--- SUPPLIED MATERIAL ---
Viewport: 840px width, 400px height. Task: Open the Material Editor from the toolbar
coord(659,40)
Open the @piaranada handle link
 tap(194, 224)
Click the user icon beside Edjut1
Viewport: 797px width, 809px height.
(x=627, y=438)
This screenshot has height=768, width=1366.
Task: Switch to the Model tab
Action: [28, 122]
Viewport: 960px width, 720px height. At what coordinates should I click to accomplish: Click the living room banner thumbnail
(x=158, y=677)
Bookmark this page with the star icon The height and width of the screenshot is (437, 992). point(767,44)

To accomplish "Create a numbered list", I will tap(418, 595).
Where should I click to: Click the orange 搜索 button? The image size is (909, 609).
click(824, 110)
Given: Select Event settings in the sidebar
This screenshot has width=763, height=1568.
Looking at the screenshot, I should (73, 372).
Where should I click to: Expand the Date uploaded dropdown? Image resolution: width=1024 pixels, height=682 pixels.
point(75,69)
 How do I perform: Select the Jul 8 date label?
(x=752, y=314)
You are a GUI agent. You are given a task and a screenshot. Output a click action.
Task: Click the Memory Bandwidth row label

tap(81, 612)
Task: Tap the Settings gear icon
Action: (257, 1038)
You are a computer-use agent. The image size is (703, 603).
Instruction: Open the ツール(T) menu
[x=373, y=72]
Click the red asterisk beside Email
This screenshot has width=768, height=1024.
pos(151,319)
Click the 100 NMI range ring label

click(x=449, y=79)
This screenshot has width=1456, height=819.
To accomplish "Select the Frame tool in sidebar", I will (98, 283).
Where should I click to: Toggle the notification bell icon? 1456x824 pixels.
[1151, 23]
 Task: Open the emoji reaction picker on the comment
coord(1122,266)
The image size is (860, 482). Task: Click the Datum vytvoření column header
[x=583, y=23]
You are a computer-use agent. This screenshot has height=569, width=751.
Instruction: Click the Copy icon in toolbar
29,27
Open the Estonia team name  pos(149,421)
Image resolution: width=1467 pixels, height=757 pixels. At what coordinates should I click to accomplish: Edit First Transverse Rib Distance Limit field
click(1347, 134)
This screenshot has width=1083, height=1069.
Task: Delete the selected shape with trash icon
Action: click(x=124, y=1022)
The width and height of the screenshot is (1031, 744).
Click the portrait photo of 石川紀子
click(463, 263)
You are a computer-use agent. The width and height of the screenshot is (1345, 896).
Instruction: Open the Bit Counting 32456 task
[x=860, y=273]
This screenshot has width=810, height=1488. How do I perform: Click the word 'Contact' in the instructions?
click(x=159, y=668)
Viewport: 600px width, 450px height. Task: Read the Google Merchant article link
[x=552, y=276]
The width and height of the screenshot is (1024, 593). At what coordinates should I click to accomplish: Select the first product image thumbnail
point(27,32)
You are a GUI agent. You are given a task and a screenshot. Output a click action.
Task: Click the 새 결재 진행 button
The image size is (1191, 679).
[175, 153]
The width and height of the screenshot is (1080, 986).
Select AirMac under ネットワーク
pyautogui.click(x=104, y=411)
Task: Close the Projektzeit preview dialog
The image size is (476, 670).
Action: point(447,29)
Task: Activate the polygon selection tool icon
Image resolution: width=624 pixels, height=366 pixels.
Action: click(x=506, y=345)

--- TASK INSTRUCTIONS ---
The expected output is the lines from the one holding "Task: Click the 새 결재 진행 button" through the last line of the data, exactly as they appear, with nothing before or after.

--- TASK OUTPUT ---
Task: Click the 새 결재 진행 button
The image size is (1191, 679).
[175, 153]
The width and height of the screenshot is (1080, 986).
Select AirMac under ネットワーク
pyautogui.click(x=104, y=411)
Task: Close the Projektzeit preview dialog
The image size is (476, 670).
Action: point(447,29)
Task: Activate the polygon selection tool icon
Image resolution: width=624 pixels, height=366 pixels.
Action: click(x=506, y=345)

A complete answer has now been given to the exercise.